Achieve efficient event switching
About this task
Periodic switching of the event file can weaken the performance of mbatchd, which automatically backs up and rewrites the events file after every 1000 batch job completions. The old lsb.events file is moved to lsb.events.1, and each old lsb.events.n file is moved to lsb.events.n+1.
Procedure
MAX_JOB_NUM specifies the number of batch jobs to complete before lsb.events is backed up and moved to lsb.events.1. The default value is 1000.

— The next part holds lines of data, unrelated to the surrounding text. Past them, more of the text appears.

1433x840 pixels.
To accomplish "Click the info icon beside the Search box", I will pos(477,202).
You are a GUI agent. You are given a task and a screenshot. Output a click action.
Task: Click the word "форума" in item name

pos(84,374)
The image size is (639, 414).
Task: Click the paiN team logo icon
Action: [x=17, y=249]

MIN_SWITCH_PERIOD controls how frequently mbatchd checks the number of completed batch jobs
The two parameters work together. Specify the MIN_SWITCH_PERIOD value in seconds.
For large clusters, set the MIN_SWITCH_PERIOD to a value equal to or greater than 600. This causes mbatchd to fork a child process that handles event switching, thereby reducing the load on mbatchd. mbatchd terminates the child process and appends delta events to new events after the MMIN_SWITCH_PERIOD has elapsed. If you define a value less than 600 seconds, mbatchd will not fork a child process for event switching.
Example
This instructs mbatchd to check if the events file has logged 1000 batch job completions every two hours. The two parameters can control the frequency of the events file switching as follows:
After two hours, mbatchd checks the number of completed batch jobs. If 1000 completed jobs have been logged (MAX_JOB_NUM=1000), it starts a new event log file. The old event log file is saved as lsb.events.n, with subsequent sequence number suffixes incremented by 1 each time a new log file is started. Event logging continues in the new lsb.events file.
If 1000 jobs complete after five minutes, mbatchd does not switch the events file until till the end of the two-hour period (MIN_SWITCH_PERIOD=7200).